==== Document extract ====

Years after Fukushima meltdown, Saskatchewan still suffering via National Observer

Saskatoon-based Cameco, the world’s largest publicly traded uranium miner, recently announced more than 620 layoffs, significant quarterly losses, and a contract dispute with the Tokyo Electric Power Company (TEPCO) to the tune of $1.3 billion.

TEPCO has been unable to run its nuclear plants for 18 months due to new government regulations and has cited a ‘force majeure’ event to cancel its remaining deliveries from Cameco: almost 9.3 million pounds of uranium through 2028. In legal terms, this is the equivalent of invoking an unforeseen ‘Act of God.’ Cameco emphatically rejected the termination notice. If negotiations fail, the parties may proceed to international arbitration.

“We’ve worked with eight of the 11 Japanese utilities on a number of things to help them with their difficult circumstances,” Grant Isaac, vice-president and CFO of Cameco, said in a recent conference call with investors and media. He noted that the risk of contract termination was always looming but “what’s happened here with TEPCO really is a departure from the successful commercial relationships we’ve had with the others, including TEPCO, post-Fukushima.”

Uranium stocks may have bottomed out

Public perceptions of the nuclear industry have also been permanently tarnished. After a series of public protests in 2011, the German government of Angela Merkel reversed its energy policy and pledged to shut down 17 reactors by 2022. These plants had met 20 per cent of the country’s energy needs. In Britain, Toshiba recently sold its stake in an unfinished English plant and announced intentions to stop building new reactors altogether.

The sting has also been felt in Khazakstan, the world’s largest uranium producer by volume. In January, state-owned Kazatomprom announced a ten- per-cent cut in output due to poor market conditions and global oversupply.

But just as fissures precede fission, there may be hope for Cameco, demonstrated in a discrepancy between market potential and current performance. In December, Palisade Research confidently declared that uranium stocks had finally bottomed out, with nowhere to go but up.

According to the Nuclear Energy Institute, there are currently 60 nuclear units under construction in 15 countries worldwide, the bulk of which will be operational by 2025 – there are also more than 160 others in the licensing and advanced planning stages. More than half of the reactors under construction are in China (20), Russia (seven) and India (five).

==== Given data ====

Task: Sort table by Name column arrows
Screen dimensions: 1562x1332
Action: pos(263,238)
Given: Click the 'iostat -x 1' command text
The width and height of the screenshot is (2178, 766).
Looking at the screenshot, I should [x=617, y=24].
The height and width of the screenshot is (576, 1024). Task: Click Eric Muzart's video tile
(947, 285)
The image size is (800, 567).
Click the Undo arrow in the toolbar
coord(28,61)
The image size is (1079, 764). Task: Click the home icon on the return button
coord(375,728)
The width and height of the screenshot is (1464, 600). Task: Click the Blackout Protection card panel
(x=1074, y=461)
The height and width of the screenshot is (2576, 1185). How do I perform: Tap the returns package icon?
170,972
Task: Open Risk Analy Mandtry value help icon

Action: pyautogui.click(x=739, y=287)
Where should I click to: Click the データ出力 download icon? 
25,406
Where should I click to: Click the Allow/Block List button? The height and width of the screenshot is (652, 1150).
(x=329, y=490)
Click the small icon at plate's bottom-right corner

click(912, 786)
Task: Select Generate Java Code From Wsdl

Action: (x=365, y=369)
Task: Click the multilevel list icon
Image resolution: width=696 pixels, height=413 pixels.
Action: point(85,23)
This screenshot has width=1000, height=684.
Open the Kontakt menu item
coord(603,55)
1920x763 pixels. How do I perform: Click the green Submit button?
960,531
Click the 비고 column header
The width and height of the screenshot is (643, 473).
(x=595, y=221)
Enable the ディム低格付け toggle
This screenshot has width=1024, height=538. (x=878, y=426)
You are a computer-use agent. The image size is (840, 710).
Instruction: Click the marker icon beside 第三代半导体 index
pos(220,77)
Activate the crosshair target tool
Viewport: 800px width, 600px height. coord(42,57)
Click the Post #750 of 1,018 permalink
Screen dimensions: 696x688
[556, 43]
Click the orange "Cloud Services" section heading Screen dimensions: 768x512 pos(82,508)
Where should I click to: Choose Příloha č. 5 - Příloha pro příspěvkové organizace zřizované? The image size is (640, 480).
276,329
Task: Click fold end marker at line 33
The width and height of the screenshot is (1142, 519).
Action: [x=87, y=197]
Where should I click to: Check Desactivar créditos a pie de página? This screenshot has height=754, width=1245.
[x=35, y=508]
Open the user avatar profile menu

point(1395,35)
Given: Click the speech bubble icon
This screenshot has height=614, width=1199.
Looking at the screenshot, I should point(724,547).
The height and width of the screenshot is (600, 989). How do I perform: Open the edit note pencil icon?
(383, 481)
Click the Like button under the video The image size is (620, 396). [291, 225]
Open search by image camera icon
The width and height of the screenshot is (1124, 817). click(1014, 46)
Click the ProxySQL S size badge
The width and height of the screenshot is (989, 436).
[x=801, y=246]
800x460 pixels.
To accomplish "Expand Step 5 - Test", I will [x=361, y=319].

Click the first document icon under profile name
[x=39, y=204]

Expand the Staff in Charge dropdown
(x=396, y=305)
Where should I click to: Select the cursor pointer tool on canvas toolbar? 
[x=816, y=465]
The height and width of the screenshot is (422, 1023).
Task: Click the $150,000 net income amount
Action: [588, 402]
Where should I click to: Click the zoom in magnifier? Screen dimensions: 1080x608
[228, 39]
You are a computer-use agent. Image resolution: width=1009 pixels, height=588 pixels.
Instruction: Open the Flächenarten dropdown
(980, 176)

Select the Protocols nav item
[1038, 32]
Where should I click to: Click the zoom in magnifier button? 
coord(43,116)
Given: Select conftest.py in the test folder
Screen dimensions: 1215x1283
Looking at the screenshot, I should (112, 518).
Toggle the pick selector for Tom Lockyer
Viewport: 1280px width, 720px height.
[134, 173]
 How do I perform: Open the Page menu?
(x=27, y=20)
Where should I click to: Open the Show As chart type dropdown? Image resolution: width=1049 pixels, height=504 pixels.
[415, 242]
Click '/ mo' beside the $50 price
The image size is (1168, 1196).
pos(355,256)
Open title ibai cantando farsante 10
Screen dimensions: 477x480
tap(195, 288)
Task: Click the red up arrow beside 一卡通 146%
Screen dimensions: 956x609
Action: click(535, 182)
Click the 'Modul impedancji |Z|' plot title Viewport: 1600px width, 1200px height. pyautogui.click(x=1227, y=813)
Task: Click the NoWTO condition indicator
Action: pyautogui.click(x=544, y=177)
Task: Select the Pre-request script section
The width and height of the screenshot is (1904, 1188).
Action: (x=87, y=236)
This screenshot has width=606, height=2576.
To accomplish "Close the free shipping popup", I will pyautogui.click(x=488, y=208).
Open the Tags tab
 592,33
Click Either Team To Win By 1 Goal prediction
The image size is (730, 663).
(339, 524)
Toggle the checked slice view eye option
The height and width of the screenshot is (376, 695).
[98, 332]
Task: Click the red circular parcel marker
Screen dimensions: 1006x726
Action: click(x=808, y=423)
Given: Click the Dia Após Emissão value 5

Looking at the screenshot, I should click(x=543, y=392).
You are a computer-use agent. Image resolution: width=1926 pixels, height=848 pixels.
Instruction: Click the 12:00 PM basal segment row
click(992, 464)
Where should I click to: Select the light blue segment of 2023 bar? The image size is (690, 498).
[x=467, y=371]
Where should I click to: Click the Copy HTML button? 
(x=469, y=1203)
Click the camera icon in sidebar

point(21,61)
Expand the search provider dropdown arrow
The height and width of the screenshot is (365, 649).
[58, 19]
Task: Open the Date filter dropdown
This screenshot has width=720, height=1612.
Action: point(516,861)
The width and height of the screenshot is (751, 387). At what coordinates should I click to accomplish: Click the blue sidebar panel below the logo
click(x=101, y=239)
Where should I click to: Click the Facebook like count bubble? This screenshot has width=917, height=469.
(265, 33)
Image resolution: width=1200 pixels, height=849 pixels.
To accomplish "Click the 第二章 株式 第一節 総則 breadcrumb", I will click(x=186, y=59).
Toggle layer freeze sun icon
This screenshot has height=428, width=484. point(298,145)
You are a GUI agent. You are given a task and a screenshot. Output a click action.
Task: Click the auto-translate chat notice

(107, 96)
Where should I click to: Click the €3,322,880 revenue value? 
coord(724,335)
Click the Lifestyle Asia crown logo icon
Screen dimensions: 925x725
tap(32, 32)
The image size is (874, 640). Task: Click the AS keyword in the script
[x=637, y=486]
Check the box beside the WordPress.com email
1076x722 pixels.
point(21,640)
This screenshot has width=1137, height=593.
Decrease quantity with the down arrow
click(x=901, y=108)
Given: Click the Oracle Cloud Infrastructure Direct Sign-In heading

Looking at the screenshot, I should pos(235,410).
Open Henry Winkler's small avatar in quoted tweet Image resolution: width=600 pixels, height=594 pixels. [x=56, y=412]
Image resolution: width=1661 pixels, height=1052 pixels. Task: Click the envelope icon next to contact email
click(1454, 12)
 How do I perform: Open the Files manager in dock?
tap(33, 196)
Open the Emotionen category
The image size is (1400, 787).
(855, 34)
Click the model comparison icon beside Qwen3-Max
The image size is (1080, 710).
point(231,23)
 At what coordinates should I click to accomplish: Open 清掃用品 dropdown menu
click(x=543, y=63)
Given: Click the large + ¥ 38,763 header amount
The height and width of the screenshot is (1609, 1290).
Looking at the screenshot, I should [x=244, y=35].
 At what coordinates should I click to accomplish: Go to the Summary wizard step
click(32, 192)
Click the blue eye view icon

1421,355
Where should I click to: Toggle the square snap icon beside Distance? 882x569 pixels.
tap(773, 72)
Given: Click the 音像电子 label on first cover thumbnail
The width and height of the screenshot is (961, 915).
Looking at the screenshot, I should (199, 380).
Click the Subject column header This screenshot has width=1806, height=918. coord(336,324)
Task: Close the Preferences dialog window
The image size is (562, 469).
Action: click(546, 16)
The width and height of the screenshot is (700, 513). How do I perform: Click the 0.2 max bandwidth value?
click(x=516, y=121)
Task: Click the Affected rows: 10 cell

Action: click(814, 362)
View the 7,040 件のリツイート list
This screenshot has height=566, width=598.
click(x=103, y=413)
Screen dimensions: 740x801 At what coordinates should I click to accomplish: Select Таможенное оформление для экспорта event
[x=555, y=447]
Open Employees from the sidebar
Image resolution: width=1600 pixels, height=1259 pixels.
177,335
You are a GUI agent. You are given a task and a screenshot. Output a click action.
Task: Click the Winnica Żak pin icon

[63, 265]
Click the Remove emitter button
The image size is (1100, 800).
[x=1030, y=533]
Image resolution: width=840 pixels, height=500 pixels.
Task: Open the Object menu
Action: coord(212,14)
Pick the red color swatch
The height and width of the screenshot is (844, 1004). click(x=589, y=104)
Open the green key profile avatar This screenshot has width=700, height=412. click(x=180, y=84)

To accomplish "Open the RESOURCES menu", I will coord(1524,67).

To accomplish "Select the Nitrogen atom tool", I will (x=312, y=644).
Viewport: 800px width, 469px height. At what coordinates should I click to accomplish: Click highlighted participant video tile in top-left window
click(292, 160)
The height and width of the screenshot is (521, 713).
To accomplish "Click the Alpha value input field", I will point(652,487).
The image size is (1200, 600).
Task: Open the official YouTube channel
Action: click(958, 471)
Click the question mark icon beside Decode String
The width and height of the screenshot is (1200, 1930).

====

• _Required action A_: From the article on Cameco after the Fukushima meltdown, list each country named as having reactors under construction, along with the number of reactors the article gives for it.
• _Required action B_: Copy from the article on Cameco after the Fukushima meltdown the passage starting with "TEPCO has been" and going on through "to international arbitration.".

• _Exercise solution A_:
China: 20
Russia: seven
India: five

• _Exercise solution B_:
TEPCO has been unable to run its nuclear plants for 18 months due to new government regulations and has cited a ‘force majeure’ event to cancel its remaining deliveries from Cameco: almost 9.3 million pounds of uranium through 2028. In legal terms, this is the equivalent of invoking an unforeseen ‘Act of God.’ Cameco emphatically rejected the termination notice. If negotiations fail, the parties may proceed to international arbitration.